The sub's CGL policy provided additional insured coverage to entities as "required by written contract." The court noted that the contract between the GC and the sub required the sub to provide additional insured coverage for the GC. "However," the judge wrote, "nowhere in the (subcontract) does it expressly or explicitly state that (Sub) shall provide additional insured coverage to (Owner). Indeed, (Owner) is not mentioned at all." The GC's insurer argued that the subcontract referred to an American Institute of Architects model contract. The model stipulates that the subcontractor shall cover the owner as an additional insured. The judge concluded that the AIA document was not a "written contract," even if that's what the two parties intended. Apparently, she felt that a reference in the main contract to it was not enough to make it part of the contract. Because the contract did not require the sub to provide the coverage, the judge ruled that the sub's insurer had no obligation to defend the owner.
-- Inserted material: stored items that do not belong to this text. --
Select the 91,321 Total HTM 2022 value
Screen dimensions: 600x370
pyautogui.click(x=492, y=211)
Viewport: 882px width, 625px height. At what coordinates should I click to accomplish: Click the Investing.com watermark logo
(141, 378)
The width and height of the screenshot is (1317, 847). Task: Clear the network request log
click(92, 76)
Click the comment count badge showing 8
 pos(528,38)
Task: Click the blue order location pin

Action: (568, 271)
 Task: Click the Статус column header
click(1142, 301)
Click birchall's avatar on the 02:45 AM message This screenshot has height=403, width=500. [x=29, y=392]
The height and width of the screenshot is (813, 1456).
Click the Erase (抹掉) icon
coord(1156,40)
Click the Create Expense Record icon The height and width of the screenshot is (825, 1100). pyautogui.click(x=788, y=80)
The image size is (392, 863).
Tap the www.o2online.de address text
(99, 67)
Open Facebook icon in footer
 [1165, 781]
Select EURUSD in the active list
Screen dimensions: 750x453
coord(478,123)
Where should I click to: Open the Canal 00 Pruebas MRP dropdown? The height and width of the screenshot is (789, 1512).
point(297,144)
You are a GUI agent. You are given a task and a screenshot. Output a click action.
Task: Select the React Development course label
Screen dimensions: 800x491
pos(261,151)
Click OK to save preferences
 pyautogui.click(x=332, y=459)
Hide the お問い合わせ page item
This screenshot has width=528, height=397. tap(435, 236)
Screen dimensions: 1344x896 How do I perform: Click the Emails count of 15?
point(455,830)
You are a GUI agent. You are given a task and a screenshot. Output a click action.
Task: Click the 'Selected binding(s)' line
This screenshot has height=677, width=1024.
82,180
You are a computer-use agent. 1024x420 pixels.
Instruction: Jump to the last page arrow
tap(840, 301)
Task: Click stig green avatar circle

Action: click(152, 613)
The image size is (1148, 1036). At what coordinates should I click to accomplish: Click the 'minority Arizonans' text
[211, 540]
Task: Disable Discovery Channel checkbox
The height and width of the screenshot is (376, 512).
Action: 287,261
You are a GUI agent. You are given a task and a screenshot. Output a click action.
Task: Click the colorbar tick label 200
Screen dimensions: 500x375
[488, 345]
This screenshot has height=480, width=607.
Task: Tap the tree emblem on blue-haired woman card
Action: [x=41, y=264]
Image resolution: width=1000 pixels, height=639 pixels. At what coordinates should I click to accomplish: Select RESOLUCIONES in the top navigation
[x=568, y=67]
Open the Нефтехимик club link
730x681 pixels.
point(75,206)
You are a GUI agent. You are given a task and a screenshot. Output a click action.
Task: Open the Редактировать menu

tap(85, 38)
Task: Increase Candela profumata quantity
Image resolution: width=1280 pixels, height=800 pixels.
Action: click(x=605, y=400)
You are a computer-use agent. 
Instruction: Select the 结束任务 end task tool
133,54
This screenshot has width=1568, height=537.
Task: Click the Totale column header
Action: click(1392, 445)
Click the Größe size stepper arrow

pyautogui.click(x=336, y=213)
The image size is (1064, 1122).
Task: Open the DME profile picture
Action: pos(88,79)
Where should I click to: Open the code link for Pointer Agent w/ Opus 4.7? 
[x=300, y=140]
The court also declined to make the sub's insurer provide contractual liability coverage. Because the owner and the sub were not parties to the lawsuit before the court (which was, after all, between two insurance companies), the judge held that the question of the sub's obligations to the owner should be determined in a separate action. Because the court found no obligation to provide either additional insured or contractual liability coverage, the judge also rejected the GC insurer's demand that the sub's insurer reimburse its defense costs.

The moral for insurance agents? Simply be aware that automatic additional insured endorsements require a written contract that specifically requires additional insured coverage. A contract referring to a generic document that mentions additional insured coverage will not cut it. These endorsements pick up a lot of exposures, but they don't cover everything. I don't see anything that the subcontractor's agent did wrong here. The problem is that the GC believed that the requirements in the AIA document would be binding, and they weren't.

The GC's beef might be with its own contract attorney, assuming it had one. (Side note: A lot of IIABNY members contact me to get sample contracts. I provide samples if I can find them, but I always caution members to have qualified attorneys look them over. It's not hard for me to imagine that this GC created its contract without a proper legal review.)

This decision is less than a month old. It's possible that the GC's insurer will appeal. For now, though, the sub's insurer is off the hook for this loss.